An effective education policy should believe more in people and less in systems and structures. Good teachers with empathy and professional passion are the be-all and end-all of schools. What they need is freedom – not primarily regulations. They need trust – not pressure through decrees. Humane energy comes from freedom, not from directives on teaching methods and operationally tight guidelines such as those imposed by the current education policy.

Politicians and administrators must therefore grant teachers more freedom again and at the same time encourage them to make use of it. This requires courage, because freedom can always be abused. If this is the case, school administrators must intervene. Quickly and with resolve. Settling a conflict over freedom is still better than teachers peacefully withering away in conformity, as the philosopher Hans Saner once put it.6

Source: https://www.journal21.ch/humane-energie-kommt-aus-freiheit from 12 June 2021

1 Hans Saner, Die Anarchie der Stille. Basel: Lenos Verlag, 1996, p. 154.

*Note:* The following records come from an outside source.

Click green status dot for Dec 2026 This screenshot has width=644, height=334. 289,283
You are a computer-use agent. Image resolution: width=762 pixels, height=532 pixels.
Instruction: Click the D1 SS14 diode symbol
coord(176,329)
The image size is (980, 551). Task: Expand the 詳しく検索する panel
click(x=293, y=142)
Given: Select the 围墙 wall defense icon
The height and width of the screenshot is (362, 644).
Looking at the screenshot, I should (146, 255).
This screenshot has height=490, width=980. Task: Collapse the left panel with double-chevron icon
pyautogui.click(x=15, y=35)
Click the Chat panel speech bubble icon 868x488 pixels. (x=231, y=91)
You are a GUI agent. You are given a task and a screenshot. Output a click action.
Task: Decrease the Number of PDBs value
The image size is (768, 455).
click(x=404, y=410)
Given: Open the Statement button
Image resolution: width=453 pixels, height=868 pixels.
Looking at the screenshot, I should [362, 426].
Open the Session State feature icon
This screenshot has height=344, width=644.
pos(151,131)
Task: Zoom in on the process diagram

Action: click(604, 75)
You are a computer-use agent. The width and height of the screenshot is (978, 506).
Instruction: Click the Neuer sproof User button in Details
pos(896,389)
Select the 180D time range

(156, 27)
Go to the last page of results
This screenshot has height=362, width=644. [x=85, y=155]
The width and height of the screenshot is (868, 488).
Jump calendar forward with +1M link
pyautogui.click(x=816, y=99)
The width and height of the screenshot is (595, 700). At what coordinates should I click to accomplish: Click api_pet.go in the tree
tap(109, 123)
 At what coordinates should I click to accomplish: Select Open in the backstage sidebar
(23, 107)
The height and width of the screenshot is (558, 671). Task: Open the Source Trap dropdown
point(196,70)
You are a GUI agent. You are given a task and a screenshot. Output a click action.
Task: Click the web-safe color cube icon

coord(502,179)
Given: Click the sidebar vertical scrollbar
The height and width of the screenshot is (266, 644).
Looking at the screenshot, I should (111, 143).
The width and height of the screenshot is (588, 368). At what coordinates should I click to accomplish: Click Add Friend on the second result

2 René Donzé, Zürcher Lehrer sollen mehr arbeiten, in: NZZaS, 23 May 2021, p. 12.

3 Pascal Sigg/Sabine Kuster: Drang nach Freiheit: Warum viele junge Lehrer wieder aussteigen, in: St. Galler Tagblatt, 21 June 2016

4 Walter Meier: Schule in Ketten. Sachroman. Muri b.Bern: Eigenverlag 2015.

5 Wilhelm von Humboldt: Ideen zu einem Versuch, die Grenzen der Wirksamkeit des Staats zu bestimmen. Stuttgart: Reclam, 2006, p. 22.

6 Hans Saner: Zwischen Politik und Getto. Über das Verhältnis des Lehrers zur Gesellschaft. Basel: Lenos and Z-Verlag 1979, p. 27.